_INFORMATION PROVIDED_
— begin —

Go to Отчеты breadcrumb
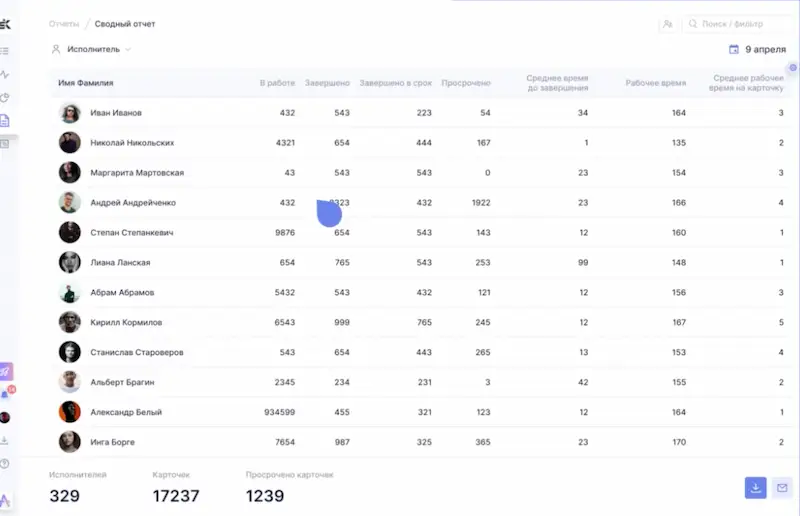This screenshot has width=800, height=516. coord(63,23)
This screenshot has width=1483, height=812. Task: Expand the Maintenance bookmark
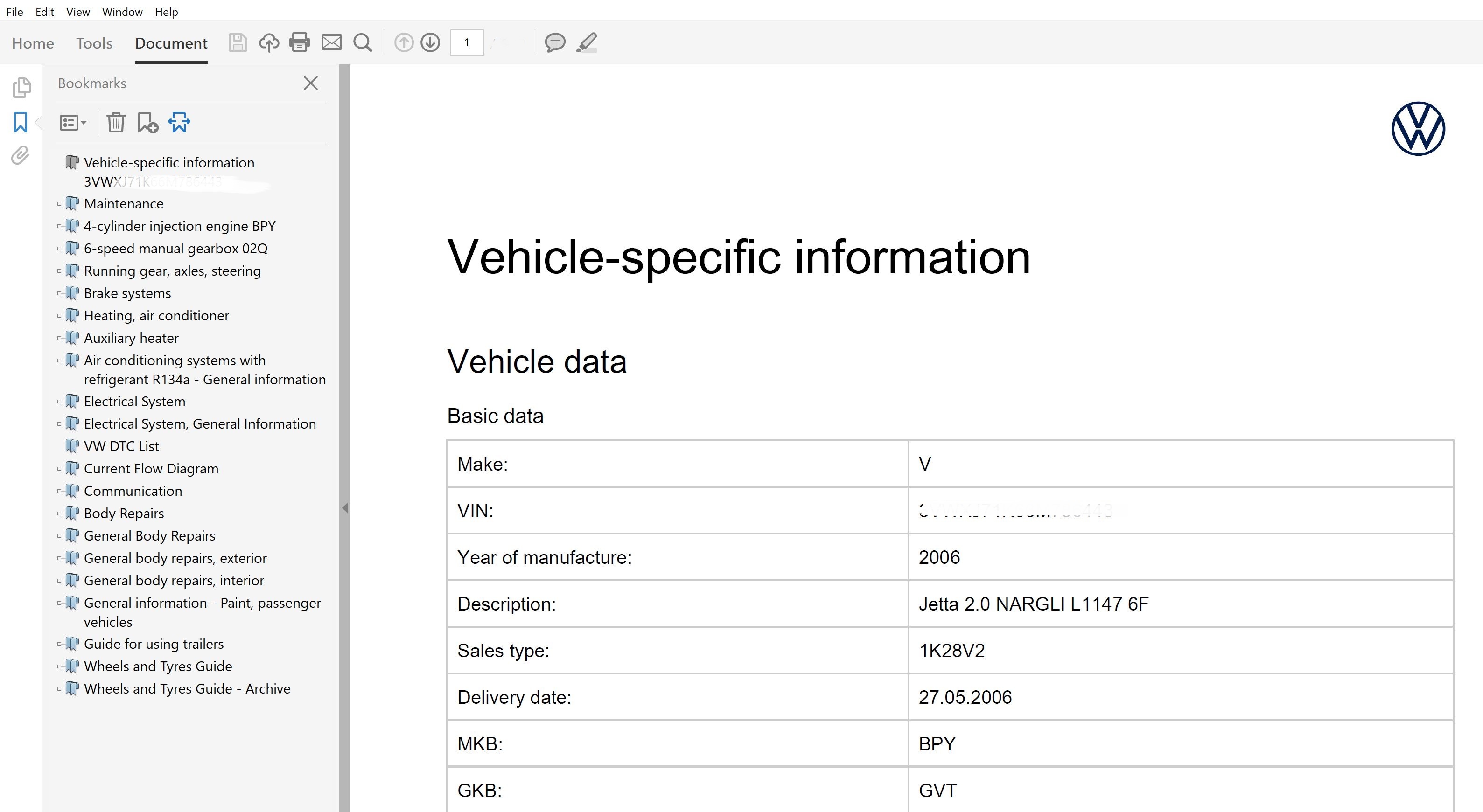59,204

— end —
— begin —

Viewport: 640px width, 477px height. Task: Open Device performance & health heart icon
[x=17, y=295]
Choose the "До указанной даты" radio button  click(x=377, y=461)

— end —

_STATED GOAL_
Pick out each line in the items above that contains the string "Task" and copy those lines unchanged.

_RESPONSE_
This screenshot has width=1483, height=812. Task: Expand the Maintenance bookmark
Viewport: 640px width, 477px height. Task: Open Device performance & health heart icon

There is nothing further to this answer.